The Math on a Realistic Scenario
Consider a couple who sells a rental property in 2024 and recognizes $200,000 in capital gains on top of their normal $120,000 retirement income. Their modified adjusted gross income jumps to $320,000 for that single year. In 2026, when Medicare looks back at that 2024 return, both spouses get pushed into a higher IRMAA tier.
If each spouse’s Part B premium climbs by roughly $400 a month because of the surcharge, that is $800 a month between them, or about $9,600 over the full year. They earned the gain in 2024, paid capital gains taxes on it in April 2025, and then in 2026 watched another five-figure bite come out of their Social Security checks for a property they no longer own. That is the IRMAA cliff effect, and it is exactly what blindsides high earners.
The same trap snaps shut on retirees who do aggressive Roth conversions in their 60s, take a big required minimum distribution, or sell a business. The income event is finite. The IRMAA bill arrives two years later as if the income were permanent.
The Variable That Decides Whether IRMAA Is Permanent
The factor that changes everything is whether your high-income year is a one-time event or your steady state. If you are a retiree pulling $400,000 a year from a portfolio and that is your normal income, IRMAA is a permanent feature of your Medicare costs and you should plan around it. If your high-income year came from a property sale, an inheritance event, or a Roth conversion, you have a way out.
Suze pointed to the fix on the same episode: Form SSA-44. If you have what Social Security calls a life-changing event, you can request that your IRMAA determination be adjusted based on your current income rather than the two-year-old number. Qualifying events include retirement itself, the death of a spouse, divorce, and loss of pension income. The sale of a property by itself does not automatically qualify, but retirement triggered by that sale often does.
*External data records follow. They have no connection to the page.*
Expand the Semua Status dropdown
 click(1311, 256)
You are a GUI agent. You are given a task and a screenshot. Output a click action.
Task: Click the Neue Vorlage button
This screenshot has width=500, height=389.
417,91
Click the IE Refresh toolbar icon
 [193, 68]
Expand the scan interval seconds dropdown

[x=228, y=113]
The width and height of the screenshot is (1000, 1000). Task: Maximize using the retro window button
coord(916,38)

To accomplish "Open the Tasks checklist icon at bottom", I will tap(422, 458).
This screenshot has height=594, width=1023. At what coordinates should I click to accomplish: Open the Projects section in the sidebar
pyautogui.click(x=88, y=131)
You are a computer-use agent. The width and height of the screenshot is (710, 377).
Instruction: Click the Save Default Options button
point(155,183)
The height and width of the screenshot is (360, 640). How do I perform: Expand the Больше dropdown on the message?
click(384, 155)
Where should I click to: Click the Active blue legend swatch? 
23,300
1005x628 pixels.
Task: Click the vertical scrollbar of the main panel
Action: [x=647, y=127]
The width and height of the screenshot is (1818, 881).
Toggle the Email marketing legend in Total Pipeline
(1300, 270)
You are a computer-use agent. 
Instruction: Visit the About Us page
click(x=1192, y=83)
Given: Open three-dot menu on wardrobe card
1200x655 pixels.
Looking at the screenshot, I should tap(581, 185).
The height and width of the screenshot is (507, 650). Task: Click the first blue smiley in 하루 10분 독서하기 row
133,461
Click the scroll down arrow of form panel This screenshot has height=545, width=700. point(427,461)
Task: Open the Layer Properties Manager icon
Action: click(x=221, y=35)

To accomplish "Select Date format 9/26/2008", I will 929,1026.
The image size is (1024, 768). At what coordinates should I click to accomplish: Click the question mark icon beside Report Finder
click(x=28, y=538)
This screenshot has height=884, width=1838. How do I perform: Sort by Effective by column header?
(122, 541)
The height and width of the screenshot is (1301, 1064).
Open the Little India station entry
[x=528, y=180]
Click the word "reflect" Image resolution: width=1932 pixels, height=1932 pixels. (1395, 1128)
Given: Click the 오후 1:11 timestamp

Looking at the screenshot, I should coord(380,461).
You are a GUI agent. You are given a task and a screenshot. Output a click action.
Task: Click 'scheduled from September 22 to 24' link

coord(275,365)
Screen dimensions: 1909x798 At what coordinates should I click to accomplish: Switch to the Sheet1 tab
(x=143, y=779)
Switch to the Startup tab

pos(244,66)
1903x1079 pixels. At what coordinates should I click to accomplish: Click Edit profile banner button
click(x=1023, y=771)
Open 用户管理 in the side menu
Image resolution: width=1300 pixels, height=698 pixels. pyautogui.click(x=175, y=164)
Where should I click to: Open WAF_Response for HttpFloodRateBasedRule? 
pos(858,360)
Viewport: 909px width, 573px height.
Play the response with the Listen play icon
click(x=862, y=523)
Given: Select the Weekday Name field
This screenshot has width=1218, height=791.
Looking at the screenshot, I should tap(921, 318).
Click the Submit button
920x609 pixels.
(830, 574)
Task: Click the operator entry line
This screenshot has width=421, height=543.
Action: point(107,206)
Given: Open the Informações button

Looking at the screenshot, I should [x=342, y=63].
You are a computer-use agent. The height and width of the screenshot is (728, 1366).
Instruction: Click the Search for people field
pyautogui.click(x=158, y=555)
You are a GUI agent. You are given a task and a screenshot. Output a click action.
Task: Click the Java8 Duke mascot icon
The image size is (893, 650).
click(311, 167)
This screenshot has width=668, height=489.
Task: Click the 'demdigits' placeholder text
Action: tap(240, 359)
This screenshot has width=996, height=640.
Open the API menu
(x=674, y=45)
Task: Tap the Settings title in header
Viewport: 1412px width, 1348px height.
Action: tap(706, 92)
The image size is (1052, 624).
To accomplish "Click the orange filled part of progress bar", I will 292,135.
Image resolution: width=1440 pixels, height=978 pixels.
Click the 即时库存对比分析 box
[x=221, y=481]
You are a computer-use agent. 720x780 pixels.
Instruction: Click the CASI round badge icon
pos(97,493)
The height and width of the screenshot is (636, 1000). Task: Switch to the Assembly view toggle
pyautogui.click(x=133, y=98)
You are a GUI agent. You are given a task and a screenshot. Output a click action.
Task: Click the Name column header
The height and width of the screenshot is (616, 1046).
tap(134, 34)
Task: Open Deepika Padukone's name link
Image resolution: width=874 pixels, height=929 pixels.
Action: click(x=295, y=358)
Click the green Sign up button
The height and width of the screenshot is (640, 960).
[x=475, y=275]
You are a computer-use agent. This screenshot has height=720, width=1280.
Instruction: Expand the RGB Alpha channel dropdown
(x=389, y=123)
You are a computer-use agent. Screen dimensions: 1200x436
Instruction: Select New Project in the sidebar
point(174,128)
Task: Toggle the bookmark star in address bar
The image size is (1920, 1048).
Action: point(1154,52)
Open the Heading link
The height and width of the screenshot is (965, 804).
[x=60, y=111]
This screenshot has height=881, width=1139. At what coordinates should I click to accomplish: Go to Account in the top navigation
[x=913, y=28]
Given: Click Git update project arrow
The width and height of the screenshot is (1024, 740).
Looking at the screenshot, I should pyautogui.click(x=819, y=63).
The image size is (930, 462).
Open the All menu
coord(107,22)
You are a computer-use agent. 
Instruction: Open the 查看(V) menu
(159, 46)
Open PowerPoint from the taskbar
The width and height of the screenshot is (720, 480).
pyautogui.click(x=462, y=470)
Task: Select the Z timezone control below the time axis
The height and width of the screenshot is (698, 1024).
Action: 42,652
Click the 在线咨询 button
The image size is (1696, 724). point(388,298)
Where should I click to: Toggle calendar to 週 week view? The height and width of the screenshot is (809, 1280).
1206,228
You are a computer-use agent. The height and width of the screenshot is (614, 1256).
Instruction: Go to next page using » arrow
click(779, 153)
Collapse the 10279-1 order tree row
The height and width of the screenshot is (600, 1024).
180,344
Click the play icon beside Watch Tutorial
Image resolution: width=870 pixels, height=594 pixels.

What to Do Before Your Next High-Income Year
Run the math before you pull the trigger on any large income event in your 60s or later:
- Pull the current IRMAA bracket chart from Medicare.gov and find where your projected modified adjusted gross income lands two years out. The difference between the top of one bracket and the bottom of the next can be a few thousand dollars of income that triggers thousands in surcharges.
- If you have a one-time income event coming, ask whether you can split it across two tax years to keep each year under the next IRMAA threshold.
- If a life-changing event has already happened, download Form SSA-44 from the Social Security website and file it. Do not wait for Medicare to figure it out on its own.
Suze’s comment about KT’s check is the clearest warning a high-earning retiree will ever get: the bigger your income, the smaller your Social Security deposit, and the lag between the two makes the bill feel like it came out of nowhere. It came from a tax return you filed two years ago.